** Opening Material for the task block **

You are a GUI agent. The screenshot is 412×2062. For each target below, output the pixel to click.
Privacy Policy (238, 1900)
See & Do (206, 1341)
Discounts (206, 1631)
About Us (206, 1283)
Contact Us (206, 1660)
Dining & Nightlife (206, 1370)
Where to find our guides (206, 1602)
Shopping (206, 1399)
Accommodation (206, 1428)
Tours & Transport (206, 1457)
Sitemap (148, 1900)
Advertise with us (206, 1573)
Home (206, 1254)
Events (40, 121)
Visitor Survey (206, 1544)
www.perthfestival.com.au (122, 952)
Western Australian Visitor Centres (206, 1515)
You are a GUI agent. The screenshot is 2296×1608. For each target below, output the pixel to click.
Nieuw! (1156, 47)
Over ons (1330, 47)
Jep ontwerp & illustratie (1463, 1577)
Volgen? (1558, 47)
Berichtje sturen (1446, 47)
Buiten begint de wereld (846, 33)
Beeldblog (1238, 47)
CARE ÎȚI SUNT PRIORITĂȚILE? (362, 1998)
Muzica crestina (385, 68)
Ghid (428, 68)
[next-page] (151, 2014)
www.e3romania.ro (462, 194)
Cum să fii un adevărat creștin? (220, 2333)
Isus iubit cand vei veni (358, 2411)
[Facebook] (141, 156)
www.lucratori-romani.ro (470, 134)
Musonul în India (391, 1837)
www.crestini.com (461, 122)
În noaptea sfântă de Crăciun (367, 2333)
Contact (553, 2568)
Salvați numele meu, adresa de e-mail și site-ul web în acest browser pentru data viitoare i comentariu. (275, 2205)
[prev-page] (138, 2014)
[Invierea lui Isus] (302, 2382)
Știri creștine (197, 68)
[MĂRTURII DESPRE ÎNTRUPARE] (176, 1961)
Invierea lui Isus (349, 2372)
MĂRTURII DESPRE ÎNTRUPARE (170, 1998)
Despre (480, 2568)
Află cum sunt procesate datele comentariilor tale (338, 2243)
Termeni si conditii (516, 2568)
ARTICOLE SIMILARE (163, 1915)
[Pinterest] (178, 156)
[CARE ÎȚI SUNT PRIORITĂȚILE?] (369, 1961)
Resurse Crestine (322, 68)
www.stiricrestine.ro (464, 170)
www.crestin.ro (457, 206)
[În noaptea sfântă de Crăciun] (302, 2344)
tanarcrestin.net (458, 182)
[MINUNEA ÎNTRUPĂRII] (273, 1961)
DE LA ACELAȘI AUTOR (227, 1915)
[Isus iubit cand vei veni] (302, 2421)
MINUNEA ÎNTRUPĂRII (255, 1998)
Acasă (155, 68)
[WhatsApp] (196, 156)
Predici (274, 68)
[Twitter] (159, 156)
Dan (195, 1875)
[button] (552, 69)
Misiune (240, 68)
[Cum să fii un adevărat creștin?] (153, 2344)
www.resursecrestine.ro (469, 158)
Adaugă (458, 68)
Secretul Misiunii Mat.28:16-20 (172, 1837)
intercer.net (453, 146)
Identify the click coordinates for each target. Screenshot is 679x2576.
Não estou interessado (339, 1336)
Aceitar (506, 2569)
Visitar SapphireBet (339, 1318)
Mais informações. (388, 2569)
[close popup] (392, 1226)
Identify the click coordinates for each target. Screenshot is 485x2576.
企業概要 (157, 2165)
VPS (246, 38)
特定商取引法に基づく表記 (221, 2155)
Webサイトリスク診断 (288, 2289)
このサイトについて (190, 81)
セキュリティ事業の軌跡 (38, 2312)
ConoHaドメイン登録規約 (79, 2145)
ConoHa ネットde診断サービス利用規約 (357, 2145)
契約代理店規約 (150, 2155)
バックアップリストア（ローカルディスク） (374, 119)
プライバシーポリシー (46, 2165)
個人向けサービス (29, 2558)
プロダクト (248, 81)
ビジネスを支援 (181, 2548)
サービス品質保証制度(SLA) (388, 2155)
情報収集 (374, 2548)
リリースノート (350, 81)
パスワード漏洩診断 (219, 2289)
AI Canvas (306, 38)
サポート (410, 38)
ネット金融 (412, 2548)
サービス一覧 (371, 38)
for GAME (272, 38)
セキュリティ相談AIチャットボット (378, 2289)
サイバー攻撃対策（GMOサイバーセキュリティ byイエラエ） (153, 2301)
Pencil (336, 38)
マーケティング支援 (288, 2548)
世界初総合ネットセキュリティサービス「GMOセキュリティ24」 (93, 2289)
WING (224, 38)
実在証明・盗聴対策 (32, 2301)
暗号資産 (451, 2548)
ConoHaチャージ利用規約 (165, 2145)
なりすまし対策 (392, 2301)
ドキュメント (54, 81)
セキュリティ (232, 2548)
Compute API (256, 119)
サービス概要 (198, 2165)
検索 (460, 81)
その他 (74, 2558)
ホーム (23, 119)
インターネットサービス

** Closing Material for the task block **

What the exercise asks
Your answer must be the lines above, unchanged, from the first one through the line that holds "Accommodation (206, 1428)", inclusive, and no others.

Answer to this task
You are a GUI agent. The screenshot is 412×2062. For each target below, output the pixel to click.
Privacy Policy (238, 1900)
See & Do (206, 1341)
Discounts (206, 1631)
About Us (206, 1283)
Contact Us (206, 1660)
Dining & Nightlife (206, 1370)
Where to find our guides (206, 1602)
Shopping (206, 1399)
Accommodation (206, 1428)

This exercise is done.